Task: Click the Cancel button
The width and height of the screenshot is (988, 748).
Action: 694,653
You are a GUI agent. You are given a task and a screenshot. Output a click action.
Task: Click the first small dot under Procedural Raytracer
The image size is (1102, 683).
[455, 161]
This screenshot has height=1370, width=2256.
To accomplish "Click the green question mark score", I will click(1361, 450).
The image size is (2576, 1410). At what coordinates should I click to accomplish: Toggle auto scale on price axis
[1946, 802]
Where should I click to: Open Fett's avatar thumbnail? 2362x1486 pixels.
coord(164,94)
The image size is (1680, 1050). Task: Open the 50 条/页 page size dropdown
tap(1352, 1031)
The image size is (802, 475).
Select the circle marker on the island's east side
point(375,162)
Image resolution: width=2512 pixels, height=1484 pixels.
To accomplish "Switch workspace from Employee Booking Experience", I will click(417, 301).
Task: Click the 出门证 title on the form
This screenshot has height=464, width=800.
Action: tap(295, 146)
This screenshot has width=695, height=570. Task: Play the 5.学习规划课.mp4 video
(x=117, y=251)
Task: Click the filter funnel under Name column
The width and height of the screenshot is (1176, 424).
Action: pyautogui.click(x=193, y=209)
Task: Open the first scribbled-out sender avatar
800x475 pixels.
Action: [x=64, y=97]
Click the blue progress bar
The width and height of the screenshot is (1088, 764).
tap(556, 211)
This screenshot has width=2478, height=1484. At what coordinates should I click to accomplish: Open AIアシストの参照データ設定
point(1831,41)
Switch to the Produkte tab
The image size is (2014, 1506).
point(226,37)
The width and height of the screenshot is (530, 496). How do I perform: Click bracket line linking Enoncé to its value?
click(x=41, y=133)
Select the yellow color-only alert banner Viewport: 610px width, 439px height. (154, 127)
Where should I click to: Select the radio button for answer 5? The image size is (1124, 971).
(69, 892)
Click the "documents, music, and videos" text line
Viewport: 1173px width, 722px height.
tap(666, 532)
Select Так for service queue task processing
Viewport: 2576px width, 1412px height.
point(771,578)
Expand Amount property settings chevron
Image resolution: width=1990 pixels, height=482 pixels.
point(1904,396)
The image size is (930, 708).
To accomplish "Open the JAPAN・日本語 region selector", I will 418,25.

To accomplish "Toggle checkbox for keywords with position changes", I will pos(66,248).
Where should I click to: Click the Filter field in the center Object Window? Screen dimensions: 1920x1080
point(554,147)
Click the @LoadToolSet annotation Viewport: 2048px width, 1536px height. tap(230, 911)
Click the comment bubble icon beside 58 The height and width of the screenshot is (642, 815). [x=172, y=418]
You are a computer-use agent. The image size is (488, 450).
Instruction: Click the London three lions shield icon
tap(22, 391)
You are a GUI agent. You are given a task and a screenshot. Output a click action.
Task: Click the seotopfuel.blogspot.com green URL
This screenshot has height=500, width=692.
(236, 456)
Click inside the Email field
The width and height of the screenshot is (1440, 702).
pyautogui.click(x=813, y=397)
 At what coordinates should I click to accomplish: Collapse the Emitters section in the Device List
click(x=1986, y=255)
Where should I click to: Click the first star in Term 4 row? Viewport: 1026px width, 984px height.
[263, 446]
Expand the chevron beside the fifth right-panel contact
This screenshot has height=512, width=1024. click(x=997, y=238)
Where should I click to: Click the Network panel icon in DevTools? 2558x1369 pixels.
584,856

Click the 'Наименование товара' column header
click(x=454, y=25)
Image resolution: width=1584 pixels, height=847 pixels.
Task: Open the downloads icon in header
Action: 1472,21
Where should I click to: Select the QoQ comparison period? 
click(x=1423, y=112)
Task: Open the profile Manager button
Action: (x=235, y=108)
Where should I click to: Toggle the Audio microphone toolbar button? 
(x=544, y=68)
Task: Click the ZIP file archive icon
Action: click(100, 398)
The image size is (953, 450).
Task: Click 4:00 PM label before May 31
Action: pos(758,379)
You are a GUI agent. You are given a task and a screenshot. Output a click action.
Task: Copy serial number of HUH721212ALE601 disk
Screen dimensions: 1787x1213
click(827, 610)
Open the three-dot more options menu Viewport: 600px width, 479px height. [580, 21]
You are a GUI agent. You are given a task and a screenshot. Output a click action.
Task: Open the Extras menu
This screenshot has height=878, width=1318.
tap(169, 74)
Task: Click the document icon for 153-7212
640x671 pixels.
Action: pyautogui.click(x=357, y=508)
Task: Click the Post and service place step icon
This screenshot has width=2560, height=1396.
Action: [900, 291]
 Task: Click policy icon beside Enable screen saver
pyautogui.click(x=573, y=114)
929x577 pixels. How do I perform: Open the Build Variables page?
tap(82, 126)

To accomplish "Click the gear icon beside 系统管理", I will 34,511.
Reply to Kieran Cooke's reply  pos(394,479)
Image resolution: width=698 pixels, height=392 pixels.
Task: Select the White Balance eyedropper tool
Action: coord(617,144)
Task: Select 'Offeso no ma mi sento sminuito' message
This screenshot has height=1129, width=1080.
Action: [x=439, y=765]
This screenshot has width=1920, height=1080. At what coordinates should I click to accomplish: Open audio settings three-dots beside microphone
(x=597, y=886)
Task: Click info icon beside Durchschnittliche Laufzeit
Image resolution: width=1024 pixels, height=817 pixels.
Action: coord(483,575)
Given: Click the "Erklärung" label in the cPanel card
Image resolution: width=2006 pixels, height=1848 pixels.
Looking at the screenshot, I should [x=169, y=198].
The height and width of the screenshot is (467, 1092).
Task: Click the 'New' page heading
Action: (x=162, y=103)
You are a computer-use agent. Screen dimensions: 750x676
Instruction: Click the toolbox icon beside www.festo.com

=======

*PROBLEM TO WORK ON*: Pull out each line of the items that contains the word "under". Case counts, so a line qualifies only if the capitalization matches.

*COMPLETED EXERCISE*:
Task: Click the first small dot under Procedural Raytracer
Task: Click the filter funnel under Name column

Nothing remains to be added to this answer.